Other Defenses to Enforcement of the MAA

Flores raised several other arguments as defenses to enforcement of the MAA. First, he alleged that the MAA is unenforceable under Section 406.033(a) of the Texas Labor Code. This statute provides that a non-subscriber negligence cause of action may not be waived by an employee before the employee’s injury and any pre-injury agreement by an employee to waive a cause of action is void and unenforceable. Tex.Labor Code Ann. § 406.033(e) (West Supp.2014). Section 406.033(a) does not render the MAA void because it is not a pre-injury waiver of his non-subscriber negligence cause of action. See In re Odyssey Healthcare, Inc., 310 S.W.3d at 423; In re Golden Peanut Co., LLC, 298 S.W.3d 629, 631 (Tex.2009).

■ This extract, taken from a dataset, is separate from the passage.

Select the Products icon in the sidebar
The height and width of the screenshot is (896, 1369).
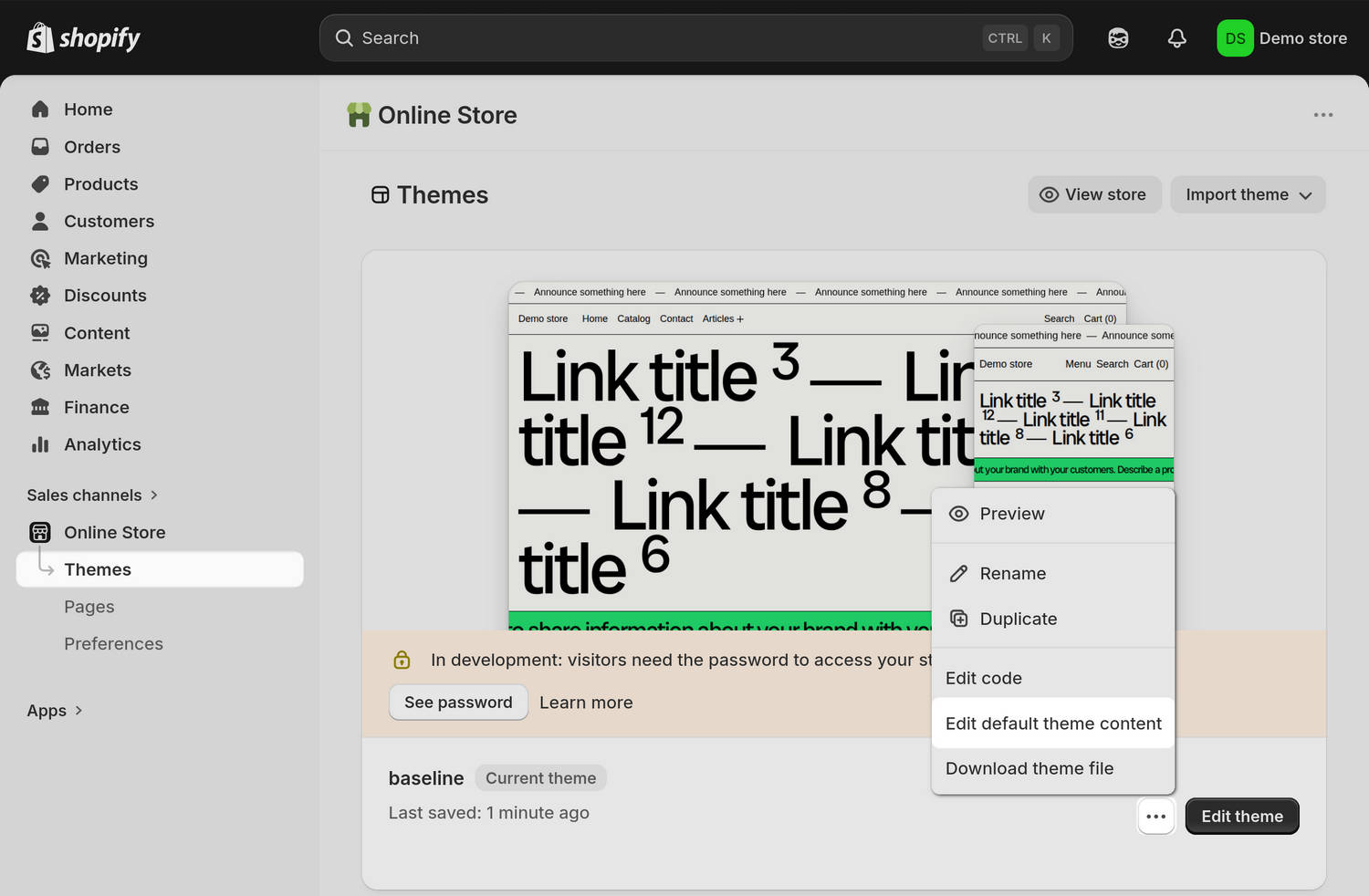(x=41, y=183)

Second, Flores asserted that the MAA is unenforceable under Section 171.002 of the Texas Civil Practice and Remedies Code because his attorney did not sign the arbitration agreement. This statute provides that Chapter 171 (the Texas General Arbitration Act) does not apply to a claim for personal injury unless the arbitration agreement is signed by each party and each party’s attorney. Tex.Civ.PRAc. & Rem.Code Ann. § 171.002(a)(3), (c) (West 2011). Section 2 of the FAA preempts state law that would otherwise render arbitration agreements unenforceable in a contract involving interstate "commerce. 9 U.S.C.A. § 2 (West 2009); Southland Corp. v. Keating, 465 U.S. 1, 10-11, 104 S.Ct. 852, 79 L.Ed.2d 1 (1984). This preemption has been applied to Section 171.002 of the Civil Practice and Remedies Code. See In re Olshan Foundation Repair Company, LLC, 328 S.W.3d 883, 890 (Tex.2010)(holding that the FAA preempts the provisions of Section 171.002 that would otherwise render an arbitration agreement unenforceable).

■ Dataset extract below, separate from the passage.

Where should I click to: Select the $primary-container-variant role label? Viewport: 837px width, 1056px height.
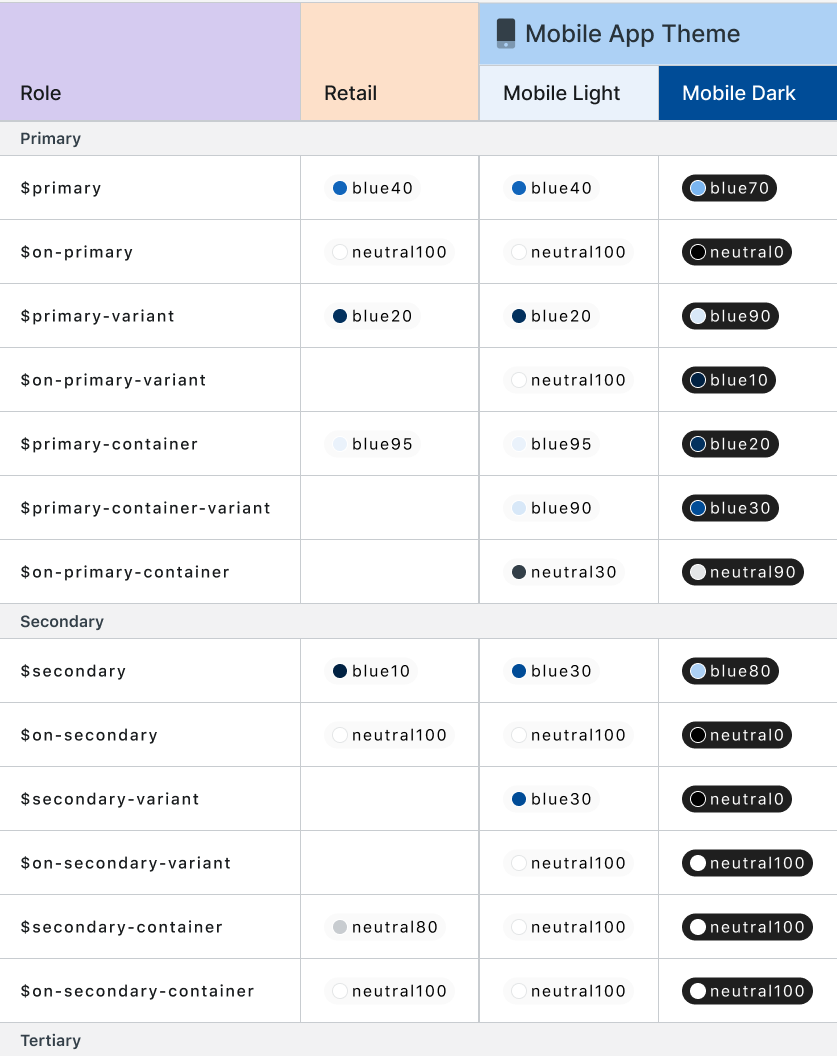point(145,508)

Finally, Flores argued in the trial court that compliance with the FAA violates the Tenth Amendment by interfering with the Workers’ Compensation Act. The Texas Supreme Court has decided this contention adversely to Flores. See In re Odyssey Healthcare, Inc., 310 S.W.3d at 423-24 (holding that the FAA does not violate the Tenth Amendment by encroaching on a state power to enact and regulate its own workers’ compensation system.).

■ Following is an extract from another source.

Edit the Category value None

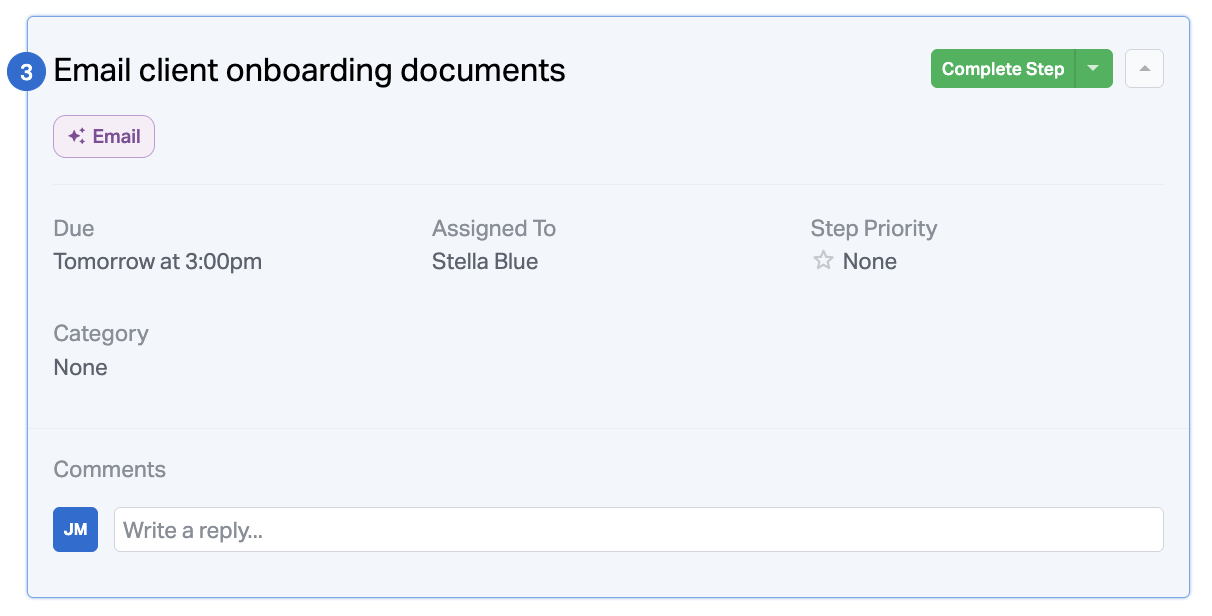point(80,367)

ReadyOne carried its burden of establishing the existence of an agreement to arbitrate the claims raised by Flores in his suit. Flores did not establish that there are any valid defenses to enforcement of the MAA. Accordingly, the trial court erred by denying ReadyOne’s motion to compel arbitration. Issue One is sustained. We reverse the order denying ReadyOne’s motion to compel arbitration and remand the' cause to the trial court with instructions to enter an order granting ReadyOne’s motion to compel arbitration. 
      
      . ReadyOne was formerly known as the National Center for Employment of the Disabled (NCED) and it was known as NCED at the time Flores began his employment.
     
      
      . In re Halliburton Co., 80 S.W.3d 566 (Tex.2002).
     
      
      . The cases are Margarita Simental v. ReadyOne Industries, Inc. (cause number 2011-2790), Roberto Carreon v. ReadyOne Industries, Inc. (cause number 2011-DCV-00940), and Maria G Guillen-Chavez v. ReadyOne Industries, Inc. (cause number 2011-DCV-00615).